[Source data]
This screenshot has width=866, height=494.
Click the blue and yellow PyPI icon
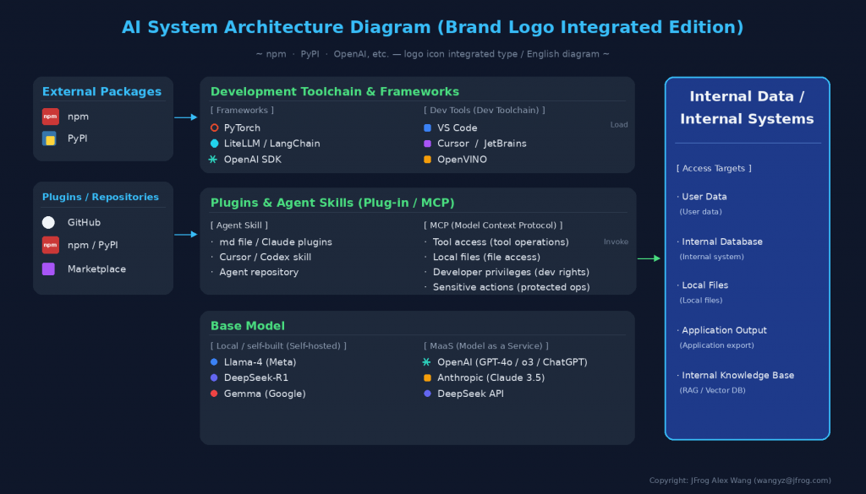pos(49,138)
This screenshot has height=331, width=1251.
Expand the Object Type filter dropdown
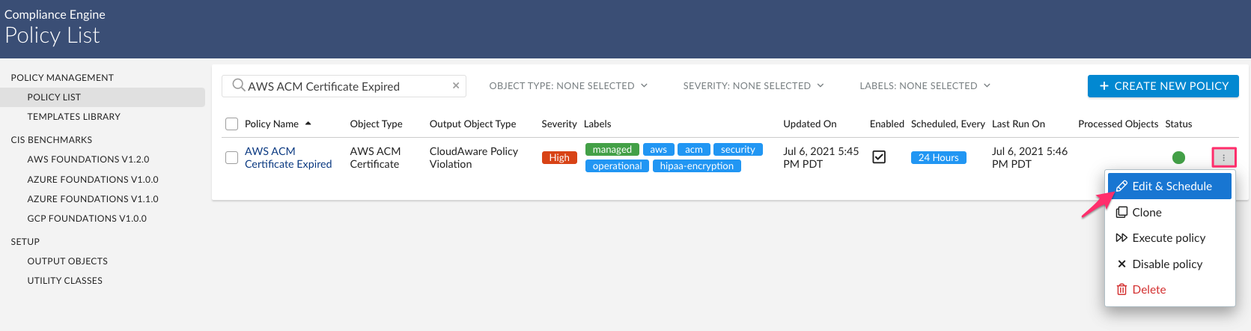point(568,85)
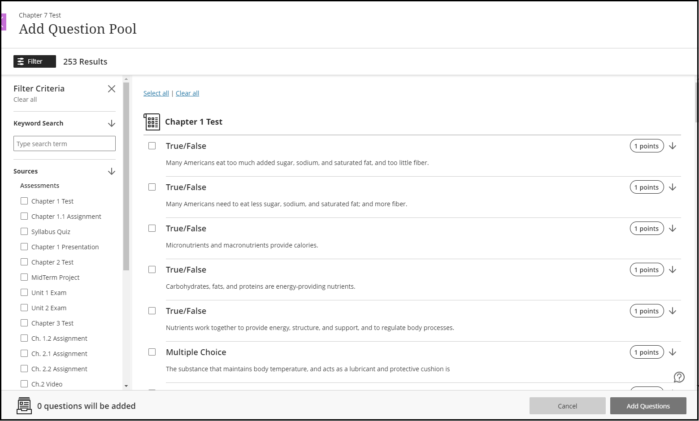This screenshot has height=421, width=699.
Task: Close the Filter Criteria panel
Action: (x=112, y=89)
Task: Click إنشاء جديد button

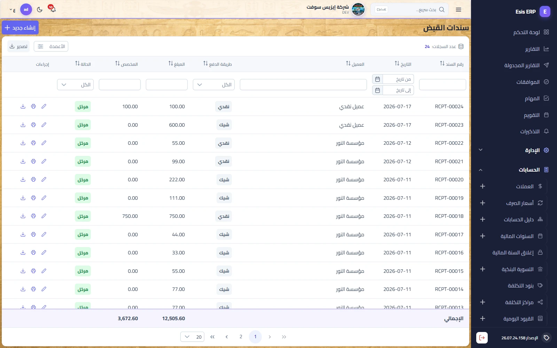Action: click(x=20, y=27)
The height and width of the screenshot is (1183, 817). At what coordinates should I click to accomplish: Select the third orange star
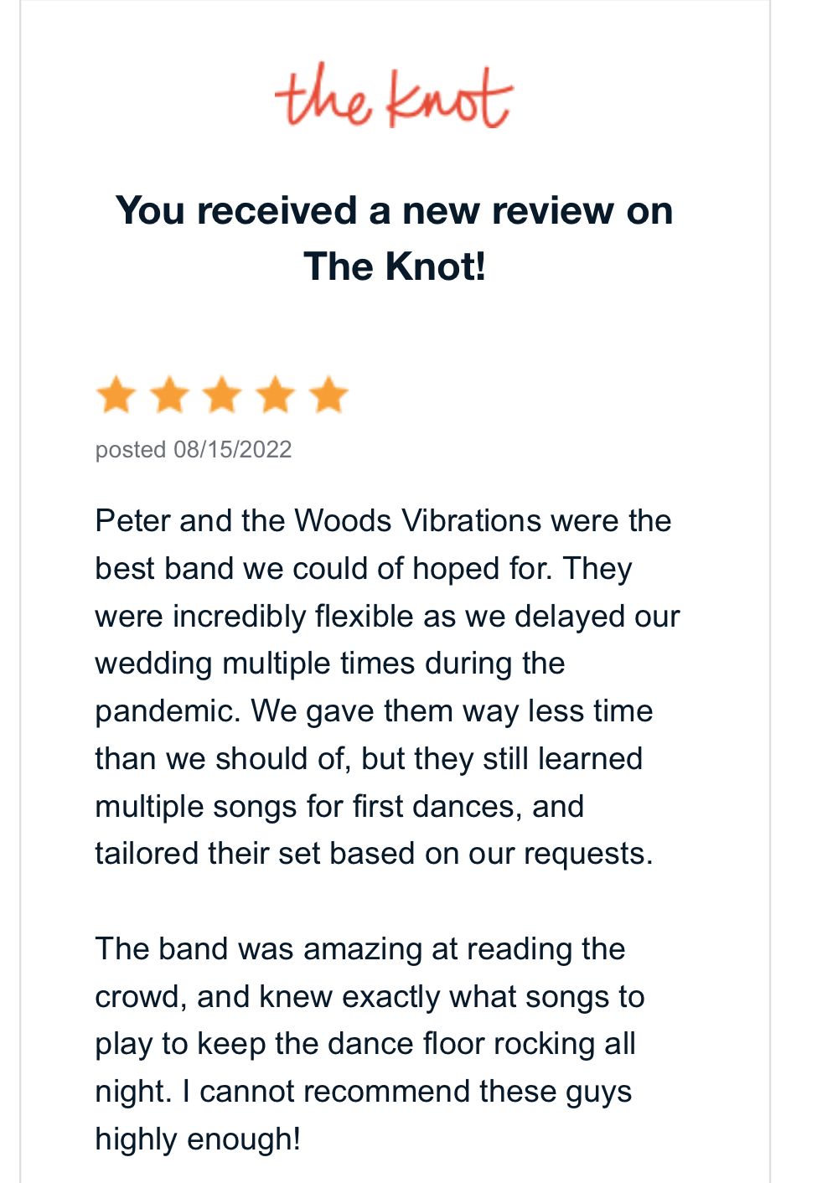pyautogui.click(x=222, y=395)

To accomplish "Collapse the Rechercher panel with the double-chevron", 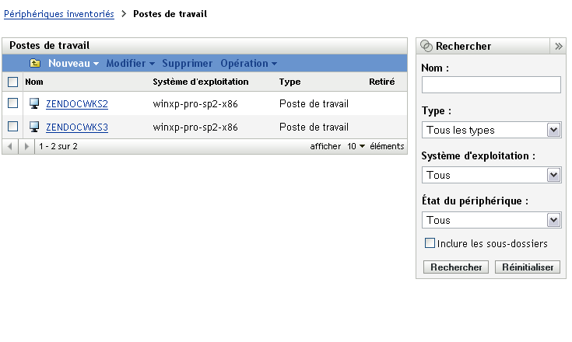I will coord(558,46).
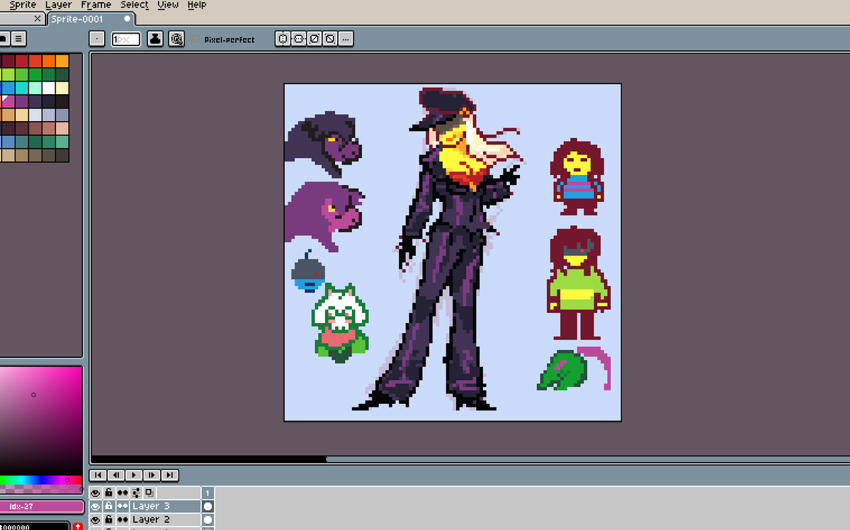
Task: Play the animation
Action: 134,475
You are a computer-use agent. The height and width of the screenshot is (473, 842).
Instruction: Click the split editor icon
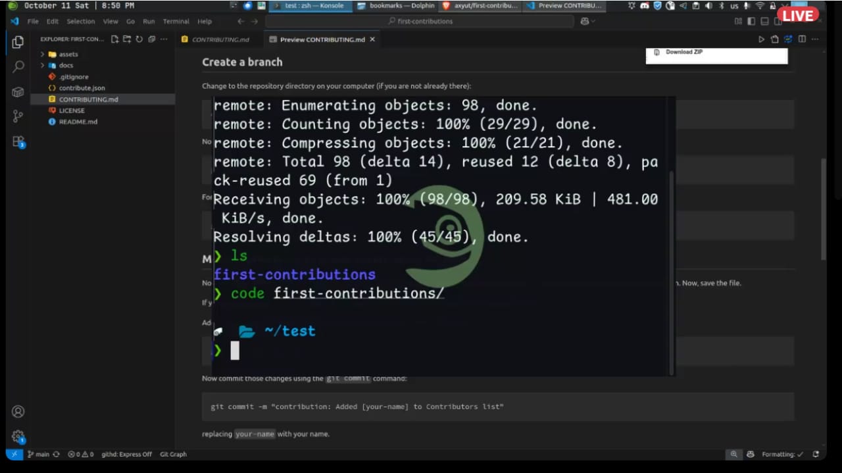tap(802, 39)
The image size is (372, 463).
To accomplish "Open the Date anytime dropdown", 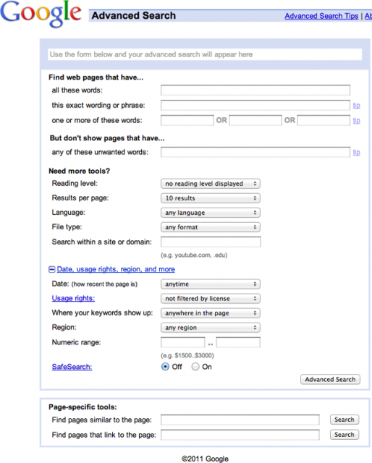I will point(211,284).
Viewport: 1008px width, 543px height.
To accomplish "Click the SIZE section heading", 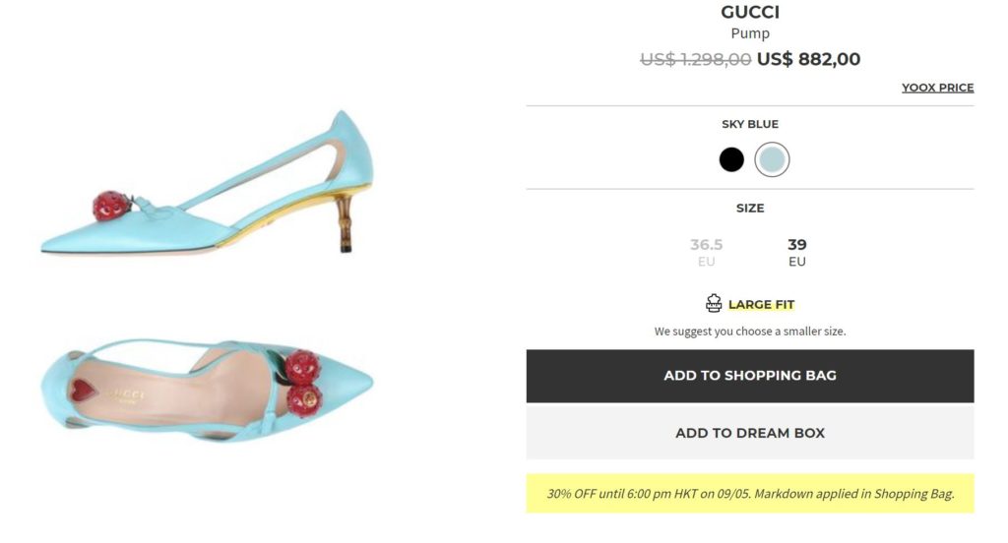I will [750, 209].
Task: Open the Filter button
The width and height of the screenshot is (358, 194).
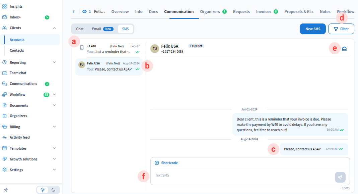Action: coord(341,29)
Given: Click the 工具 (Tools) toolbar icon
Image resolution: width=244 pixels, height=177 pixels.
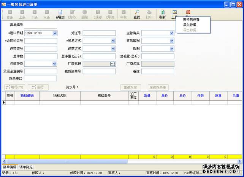Looking at the screenshot, I should (x=174, y=14).
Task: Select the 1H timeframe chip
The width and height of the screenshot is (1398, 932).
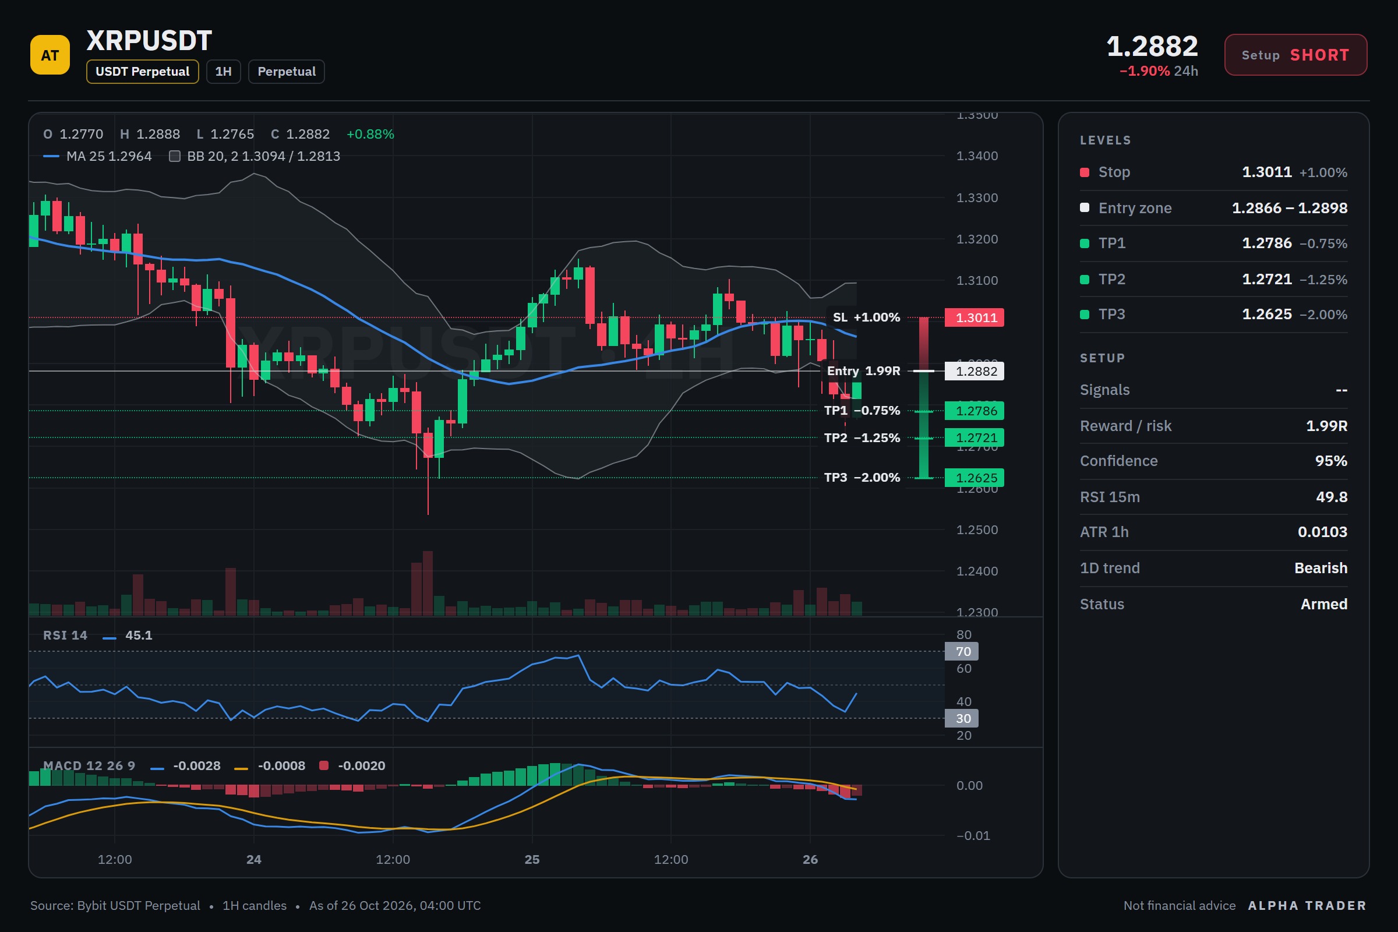Action: (x=223, y=71)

▶ Task instructions
Working from the line with "Given: Click the 工具 (Tools) toolbar icon" down through the last line of the records, give every line again exactly, but no pictures.

▶ Reply to the exercise
Given: Click the 工具 (Tools) toolbar icon
Image resolution: width=244 pixels, height=177 pixels.
Looking at the screenshot, I should (x=174, y=14).
Task: Select the 1H timeframe chip
The width and height of the screenshot is (1398, 932).
Action: (x=223, y=71)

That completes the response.